_Try it_
Once the line containing "Абонемент № 7" is found in the records below, return it and each following line exactly, up to and including the line containing "21 (146, 462)", and nothing else.

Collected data
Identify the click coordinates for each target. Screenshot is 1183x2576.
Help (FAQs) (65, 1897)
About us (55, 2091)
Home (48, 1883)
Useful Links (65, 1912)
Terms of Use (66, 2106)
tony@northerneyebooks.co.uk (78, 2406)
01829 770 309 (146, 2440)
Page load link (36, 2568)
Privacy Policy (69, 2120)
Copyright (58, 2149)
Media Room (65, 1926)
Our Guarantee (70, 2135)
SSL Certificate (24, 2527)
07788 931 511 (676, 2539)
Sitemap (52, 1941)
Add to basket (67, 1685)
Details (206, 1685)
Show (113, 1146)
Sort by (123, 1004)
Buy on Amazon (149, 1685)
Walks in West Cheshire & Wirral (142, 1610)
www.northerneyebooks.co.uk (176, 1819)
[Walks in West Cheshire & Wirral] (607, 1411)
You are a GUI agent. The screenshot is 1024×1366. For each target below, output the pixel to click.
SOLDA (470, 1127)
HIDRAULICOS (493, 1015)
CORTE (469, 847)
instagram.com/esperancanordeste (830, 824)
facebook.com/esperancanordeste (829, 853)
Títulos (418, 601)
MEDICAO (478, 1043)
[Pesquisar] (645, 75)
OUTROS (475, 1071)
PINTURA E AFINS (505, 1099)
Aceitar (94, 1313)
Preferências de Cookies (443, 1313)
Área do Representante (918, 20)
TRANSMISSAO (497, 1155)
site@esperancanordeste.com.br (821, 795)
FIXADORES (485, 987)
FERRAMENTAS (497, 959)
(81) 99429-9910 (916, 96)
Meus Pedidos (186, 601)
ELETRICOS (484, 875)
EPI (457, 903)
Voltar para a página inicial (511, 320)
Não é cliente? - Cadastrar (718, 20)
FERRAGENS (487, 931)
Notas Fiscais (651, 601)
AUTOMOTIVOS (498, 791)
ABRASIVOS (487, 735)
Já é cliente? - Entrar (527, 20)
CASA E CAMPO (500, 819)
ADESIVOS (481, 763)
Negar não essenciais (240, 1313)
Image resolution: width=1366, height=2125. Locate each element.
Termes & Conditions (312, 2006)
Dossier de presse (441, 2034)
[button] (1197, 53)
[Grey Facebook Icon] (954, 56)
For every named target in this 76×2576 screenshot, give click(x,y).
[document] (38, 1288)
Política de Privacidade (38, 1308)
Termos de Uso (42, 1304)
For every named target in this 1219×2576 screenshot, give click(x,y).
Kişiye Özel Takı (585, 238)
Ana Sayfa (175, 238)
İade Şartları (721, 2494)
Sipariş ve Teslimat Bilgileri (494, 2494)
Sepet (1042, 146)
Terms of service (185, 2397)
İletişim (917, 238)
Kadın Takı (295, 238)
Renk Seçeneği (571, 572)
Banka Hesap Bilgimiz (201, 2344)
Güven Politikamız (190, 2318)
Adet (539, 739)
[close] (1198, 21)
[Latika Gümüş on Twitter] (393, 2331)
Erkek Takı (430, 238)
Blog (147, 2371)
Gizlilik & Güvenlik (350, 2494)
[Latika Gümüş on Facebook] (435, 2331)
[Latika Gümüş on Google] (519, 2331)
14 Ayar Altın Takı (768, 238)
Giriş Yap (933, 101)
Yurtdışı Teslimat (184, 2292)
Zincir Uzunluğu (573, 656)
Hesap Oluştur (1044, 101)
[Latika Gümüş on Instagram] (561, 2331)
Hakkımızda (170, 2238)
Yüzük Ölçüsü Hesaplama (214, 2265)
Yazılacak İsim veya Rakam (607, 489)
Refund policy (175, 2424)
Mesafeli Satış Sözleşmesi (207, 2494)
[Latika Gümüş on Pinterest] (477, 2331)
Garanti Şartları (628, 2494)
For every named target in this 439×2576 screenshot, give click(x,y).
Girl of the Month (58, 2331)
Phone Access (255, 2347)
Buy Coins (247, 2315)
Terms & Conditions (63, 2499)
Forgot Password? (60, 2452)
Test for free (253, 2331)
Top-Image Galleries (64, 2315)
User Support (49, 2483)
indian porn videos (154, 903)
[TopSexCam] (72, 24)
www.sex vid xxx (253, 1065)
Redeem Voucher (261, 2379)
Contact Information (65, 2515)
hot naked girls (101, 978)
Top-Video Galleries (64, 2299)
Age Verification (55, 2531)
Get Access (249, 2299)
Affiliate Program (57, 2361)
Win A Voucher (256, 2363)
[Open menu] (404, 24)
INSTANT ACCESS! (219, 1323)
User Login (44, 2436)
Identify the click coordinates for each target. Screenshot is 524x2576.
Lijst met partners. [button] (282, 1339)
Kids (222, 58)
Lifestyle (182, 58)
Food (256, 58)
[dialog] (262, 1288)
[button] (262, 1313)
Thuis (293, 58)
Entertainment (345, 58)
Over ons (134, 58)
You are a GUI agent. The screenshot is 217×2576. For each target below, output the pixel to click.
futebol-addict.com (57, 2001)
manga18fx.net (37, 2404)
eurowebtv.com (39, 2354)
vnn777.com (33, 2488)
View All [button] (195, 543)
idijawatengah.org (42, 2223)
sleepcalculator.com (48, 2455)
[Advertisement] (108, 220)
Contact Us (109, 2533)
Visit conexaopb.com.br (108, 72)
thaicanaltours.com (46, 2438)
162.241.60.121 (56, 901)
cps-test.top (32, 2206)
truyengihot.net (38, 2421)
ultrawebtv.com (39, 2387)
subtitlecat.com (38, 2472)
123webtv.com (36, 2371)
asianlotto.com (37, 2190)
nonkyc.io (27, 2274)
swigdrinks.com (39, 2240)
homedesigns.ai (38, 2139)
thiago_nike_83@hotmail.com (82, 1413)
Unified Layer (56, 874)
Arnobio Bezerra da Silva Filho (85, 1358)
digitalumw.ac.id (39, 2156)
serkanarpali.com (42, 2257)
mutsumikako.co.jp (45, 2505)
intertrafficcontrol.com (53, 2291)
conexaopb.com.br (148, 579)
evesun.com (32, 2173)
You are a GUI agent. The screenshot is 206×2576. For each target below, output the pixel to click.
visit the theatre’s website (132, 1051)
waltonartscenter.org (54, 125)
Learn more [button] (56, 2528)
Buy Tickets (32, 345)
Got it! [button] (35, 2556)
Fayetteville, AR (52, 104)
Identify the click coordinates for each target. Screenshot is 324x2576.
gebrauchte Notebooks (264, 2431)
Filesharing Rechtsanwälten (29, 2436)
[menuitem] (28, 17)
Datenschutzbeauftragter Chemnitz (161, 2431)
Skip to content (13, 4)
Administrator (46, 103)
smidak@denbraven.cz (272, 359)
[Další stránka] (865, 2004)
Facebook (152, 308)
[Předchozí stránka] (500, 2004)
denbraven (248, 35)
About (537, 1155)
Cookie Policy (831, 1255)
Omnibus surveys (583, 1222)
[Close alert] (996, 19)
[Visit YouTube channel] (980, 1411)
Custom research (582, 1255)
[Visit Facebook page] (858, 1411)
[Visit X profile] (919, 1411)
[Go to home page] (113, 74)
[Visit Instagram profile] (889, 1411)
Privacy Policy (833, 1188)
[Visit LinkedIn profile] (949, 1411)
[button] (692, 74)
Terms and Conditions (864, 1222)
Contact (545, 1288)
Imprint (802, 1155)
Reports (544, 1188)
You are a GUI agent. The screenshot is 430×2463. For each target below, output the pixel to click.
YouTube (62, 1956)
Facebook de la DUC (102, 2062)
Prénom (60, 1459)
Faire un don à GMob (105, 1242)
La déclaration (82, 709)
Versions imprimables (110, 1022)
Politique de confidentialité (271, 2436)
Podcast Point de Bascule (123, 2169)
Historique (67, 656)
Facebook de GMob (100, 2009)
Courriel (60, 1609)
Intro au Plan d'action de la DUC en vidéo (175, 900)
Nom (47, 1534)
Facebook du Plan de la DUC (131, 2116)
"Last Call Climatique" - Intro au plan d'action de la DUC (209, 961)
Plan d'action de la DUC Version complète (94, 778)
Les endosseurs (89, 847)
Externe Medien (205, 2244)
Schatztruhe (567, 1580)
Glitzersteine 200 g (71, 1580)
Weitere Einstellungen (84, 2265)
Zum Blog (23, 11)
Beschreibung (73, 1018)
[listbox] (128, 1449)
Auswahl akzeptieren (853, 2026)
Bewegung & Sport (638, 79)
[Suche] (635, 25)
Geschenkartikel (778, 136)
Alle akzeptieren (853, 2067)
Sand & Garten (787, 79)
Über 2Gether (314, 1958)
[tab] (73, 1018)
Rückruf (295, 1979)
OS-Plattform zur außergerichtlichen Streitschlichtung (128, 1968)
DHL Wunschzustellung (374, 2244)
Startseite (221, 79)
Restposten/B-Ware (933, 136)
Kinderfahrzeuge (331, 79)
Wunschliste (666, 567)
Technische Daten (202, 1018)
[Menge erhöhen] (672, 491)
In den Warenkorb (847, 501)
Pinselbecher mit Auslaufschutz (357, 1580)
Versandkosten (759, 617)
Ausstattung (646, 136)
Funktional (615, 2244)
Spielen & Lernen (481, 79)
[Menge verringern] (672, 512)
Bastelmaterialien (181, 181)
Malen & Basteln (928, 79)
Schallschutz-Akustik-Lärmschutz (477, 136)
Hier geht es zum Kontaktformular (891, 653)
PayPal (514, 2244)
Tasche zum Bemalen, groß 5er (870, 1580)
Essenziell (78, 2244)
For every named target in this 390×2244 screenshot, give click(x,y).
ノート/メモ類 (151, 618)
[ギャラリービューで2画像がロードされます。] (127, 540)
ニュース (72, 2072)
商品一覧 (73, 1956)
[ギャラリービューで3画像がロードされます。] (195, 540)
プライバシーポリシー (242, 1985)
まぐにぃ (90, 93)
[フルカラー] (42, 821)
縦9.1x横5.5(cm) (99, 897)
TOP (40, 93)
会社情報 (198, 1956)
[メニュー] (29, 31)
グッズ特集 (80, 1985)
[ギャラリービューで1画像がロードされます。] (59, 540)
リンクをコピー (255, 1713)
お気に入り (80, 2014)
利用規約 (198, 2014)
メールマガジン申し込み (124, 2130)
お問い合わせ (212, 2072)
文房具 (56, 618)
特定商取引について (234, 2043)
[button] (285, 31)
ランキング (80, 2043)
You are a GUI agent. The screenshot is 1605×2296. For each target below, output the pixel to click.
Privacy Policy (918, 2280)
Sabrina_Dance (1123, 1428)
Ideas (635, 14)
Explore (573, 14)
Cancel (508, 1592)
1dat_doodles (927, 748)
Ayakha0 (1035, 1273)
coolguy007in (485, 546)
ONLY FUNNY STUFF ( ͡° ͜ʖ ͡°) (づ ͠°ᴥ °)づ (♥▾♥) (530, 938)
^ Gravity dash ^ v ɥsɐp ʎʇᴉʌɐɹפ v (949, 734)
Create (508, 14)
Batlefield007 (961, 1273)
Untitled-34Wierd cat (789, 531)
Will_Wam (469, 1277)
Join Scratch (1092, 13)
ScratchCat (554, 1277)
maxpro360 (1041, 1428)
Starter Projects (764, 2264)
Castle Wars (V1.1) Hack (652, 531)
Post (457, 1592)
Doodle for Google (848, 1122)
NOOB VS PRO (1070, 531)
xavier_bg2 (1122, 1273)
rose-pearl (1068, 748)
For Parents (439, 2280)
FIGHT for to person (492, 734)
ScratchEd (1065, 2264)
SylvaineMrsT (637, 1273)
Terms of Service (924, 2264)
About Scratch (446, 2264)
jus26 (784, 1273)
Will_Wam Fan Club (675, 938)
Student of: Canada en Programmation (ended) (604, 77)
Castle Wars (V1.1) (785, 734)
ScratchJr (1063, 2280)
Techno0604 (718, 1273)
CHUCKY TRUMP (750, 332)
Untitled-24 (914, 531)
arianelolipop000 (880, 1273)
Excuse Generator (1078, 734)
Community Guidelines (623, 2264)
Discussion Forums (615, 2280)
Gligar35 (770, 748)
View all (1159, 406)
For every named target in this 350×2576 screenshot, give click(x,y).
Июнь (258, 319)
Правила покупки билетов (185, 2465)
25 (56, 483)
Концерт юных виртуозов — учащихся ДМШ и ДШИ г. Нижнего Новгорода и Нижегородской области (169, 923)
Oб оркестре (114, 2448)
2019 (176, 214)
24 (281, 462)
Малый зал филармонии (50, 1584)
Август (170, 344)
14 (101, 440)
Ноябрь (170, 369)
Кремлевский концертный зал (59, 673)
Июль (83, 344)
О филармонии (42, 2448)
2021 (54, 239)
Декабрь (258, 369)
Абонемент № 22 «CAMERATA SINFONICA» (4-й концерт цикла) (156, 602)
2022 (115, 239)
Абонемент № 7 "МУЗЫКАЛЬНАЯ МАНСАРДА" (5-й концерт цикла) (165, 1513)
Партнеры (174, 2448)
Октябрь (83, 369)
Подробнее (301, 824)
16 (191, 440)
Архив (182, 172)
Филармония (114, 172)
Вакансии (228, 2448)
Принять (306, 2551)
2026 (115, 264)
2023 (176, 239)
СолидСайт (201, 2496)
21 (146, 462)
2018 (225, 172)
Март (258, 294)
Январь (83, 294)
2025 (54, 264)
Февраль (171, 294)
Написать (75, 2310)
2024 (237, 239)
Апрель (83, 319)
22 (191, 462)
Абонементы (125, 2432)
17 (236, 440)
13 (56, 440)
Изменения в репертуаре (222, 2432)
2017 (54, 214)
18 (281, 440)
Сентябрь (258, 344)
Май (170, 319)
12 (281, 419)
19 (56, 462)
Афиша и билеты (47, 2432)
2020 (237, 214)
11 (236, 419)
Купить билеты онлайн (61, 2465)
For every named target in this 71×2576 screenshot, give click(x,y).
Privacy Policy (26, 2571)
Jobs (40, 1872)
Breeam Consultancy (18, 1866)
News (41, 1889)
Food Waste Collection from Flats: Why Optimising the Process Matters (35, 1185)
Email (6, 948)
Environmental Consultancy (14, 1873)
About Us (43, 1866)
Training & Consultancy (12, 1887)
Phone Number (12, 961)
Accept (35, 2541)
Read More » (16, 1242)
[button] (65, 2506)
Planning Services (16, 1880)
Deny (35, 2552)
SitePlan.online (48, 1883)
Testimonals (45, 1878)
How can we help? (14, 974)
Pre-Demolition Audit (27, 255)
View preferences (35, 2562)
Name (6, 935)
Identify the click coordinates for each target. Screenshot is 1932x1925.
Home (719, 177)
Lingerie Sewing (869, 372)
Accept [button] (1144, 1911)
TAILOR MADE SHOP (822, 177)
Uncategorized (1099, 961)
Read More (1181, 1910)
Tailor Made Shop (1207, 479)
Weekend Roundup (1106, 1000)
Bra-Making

_Answer for this exercise_
Абонемент № 7 "МУЗЫКАЛЬНАЯ МАНСАРДА" (5-й концерт цикла) (165, 1513)
Партнеры (174, 2448)
Октябрь (83, 369)
Подробнее (301, 824)
16 (191, 440)
Архив (182, 172)
Филармония (114, 172)
Вакансии (228, 2448)
Принять (306, 2551)
2026 (115, 264)
2023 (176, 239)
СолидСайт (201, 2496)
21 (146, 462)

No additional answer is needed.